■ Task instructions
Reproduce the rows below line for line, without any changes, and omit the pictures from your answer.

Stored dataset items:
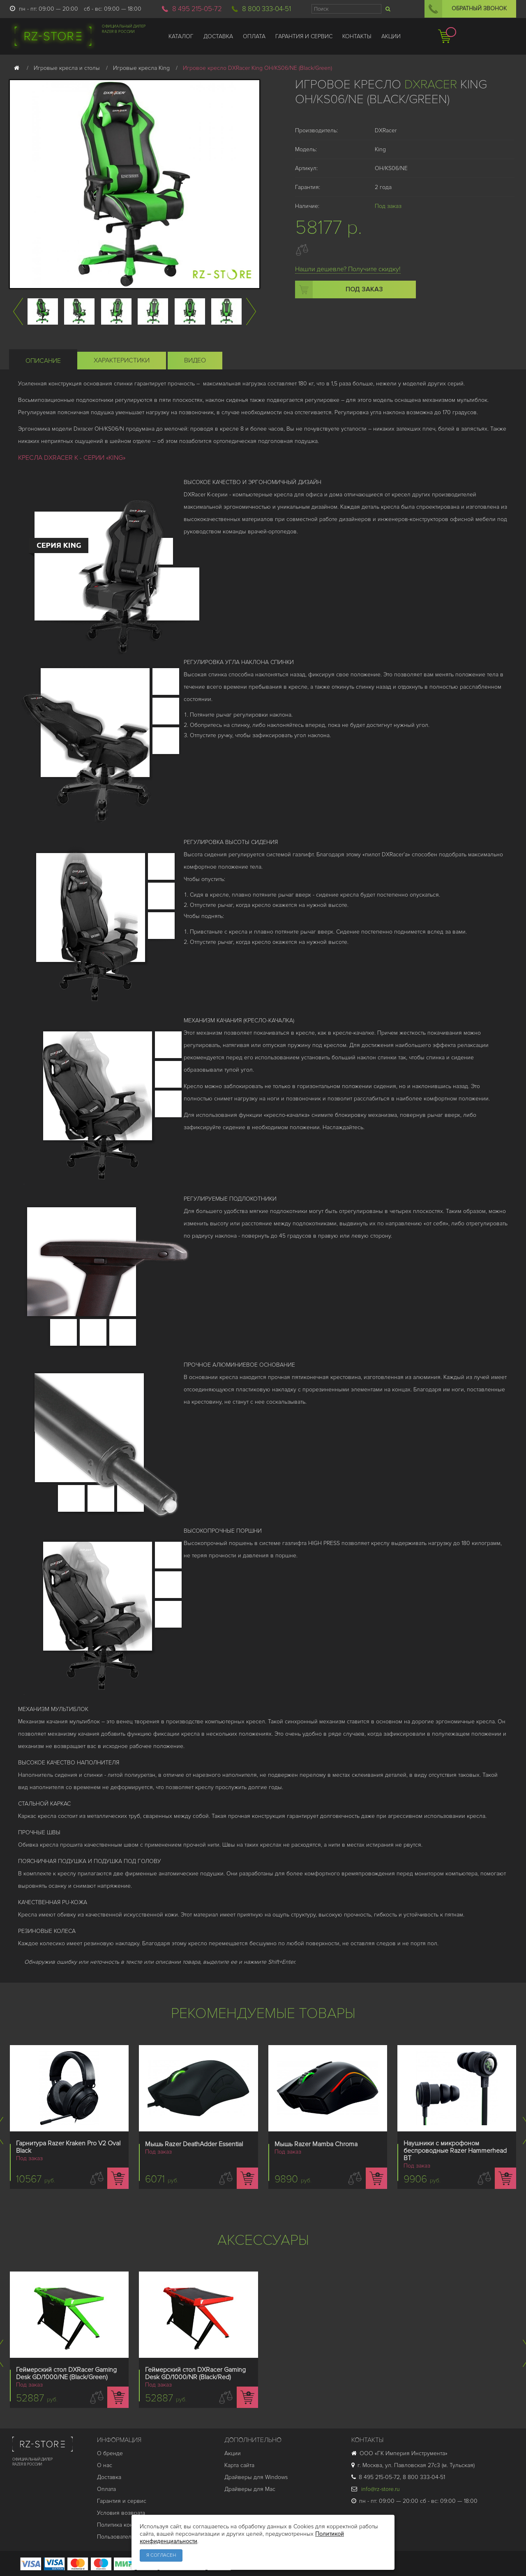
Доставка (109, 2477)
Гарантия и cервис (121, 2501)
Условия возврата (121, 2512)
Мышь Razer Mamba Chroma (316, 2144)
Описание (43, 361)
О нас (104, 2465)
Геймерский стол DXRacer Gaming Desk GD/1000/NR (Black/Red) (195, 2373)
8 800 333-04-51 (266, 9)
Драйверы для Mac (249, 2489)
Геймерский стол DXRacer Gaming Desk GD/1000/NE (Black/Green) (66, 2373)
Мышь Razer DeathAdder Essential (194, 2144)
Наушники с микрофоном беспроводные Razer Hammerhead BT (455, 2151)
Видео (195, 360)
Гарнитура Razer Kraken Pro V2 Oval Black (68, 2147)
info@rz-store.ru (375, 2489)
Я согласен (161, 2555)
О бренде (110, 2453)
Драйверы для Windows (256, 2477)
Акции (232, 2453)
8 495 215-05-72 (197, 9)
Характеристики (122, 360)
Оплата (106, 2489)
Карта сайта (239, 2465)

■ Result of this task
Доставка (109, 2477)
Гарантия и cервис (121, 2501)
Условия возврата (121, 2512)
Мышь Razer Mamba Chroma (316, 2144)
Описание (43, 361)
О нас (104, 2465)
Геймерский стол DXRacer Gaming Desk GD/1000/NR (Black/Red) (195, 2373)
8 800 333-04-51 (266, 9)
Драйверы для Mac (249, 2489)
Геймерский стол DXRacer Gaming Desk GD/1000/NE (Black/Green) (66, 2373)
Мышь Razer DeathAdder Essential (194, 2144)
Наушники с микрофоном беспроводные Razer Hammerhead BT (455, 2151)
Видео (195, 360)
Гарнитура Razer Kraken Pro V2 Oval Black (68, 2147)
info@rz-store.ru (375, 2489)
Я согласен (161, 2555)
О бренде (110, 2453)
Драйверы для Windows (256, 2477)
Акции (232, 2453)
8 495 215-05-72 (197, 9)
Характеристики (122, 360)
Оплата (106, 2489)
Карта сайта (239, 2465)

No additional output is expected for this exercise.